**Stated problem**
Find every line in the items below that contains the word "Instruction", matching case exactly, and copy each of those lines in full.
━━━━
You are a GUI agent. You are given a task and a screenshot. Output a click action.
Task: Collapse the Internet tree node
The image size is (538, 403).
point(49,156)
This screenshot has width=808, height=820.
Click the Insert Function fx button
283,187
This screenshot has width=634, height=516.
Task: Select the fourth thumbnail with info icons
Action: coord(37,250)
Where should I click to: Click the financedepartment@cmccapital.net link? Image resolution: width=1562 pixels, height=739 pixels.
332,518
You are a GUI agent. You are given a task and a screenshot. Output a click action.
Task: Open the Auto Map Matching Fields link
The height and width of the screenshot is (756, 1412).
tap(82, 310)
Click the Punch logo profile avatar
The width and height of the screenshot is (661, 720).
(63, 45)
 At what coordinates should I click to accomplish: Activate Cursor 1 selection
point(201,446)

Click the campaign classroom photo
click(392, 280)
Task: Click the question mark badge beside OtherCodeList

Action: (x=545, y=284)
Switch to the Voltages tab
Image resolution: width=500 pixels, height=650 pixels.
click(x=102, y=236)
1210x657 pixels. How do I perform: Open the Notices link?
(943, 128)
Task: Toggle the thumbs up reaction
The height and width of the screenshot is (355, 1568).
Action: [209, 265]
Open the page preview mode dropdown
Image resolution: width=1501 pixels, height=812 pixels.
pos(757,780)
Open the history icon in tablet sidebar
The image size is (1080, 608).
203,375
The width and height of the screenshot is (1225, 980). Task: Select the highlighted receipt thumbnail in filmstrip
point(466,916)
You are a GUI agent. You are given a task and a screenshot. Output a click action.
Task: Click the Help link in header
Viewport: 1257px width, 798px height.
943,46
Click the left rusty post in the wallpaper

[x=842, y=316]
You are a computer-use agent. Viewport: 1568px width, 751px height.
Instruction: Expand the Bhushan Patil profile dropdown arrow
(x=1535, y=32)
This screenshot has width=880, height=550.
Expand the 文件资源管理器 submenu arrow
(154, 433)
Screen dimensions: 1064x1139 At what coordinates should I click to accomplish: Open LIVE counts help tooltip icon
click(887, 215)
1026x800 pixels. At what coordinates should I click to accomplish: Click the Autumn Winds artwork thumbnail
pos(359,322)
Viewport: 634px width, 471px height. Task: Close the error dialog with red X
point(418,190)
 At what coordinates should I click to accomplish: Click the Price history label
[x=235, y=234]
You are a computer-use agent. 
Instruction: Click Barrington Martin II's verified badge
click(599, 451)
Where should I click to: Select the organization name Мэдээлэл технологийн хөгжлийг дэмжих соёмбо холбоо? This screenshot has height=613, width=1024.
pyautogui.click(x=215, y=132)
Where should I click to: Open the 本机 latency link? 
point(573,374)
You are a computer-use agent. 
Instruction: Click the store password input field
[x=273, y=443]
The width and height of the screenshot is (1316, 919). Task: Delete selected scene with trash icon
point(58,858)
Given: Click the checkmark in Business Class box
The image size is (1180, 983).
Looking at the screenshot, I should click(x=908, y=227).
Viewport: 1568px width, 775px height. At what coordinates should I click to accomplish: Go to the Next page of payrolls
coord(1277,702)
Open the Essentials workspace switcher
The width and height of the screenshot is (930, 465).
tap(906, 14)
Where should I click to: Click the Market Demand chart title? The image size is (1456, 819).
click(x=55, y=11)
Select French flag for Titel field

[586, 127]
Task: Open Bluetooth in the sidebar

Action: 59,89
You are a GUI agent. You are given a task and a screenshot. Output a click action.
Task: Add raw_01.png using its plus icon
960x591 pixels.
━━━━
**Full output**
Instruction: Expand the Bhushan Patil profile dropdown arrow
Instruction: Click Barrington Martin II's verified badge
Instruction: Click the store password input field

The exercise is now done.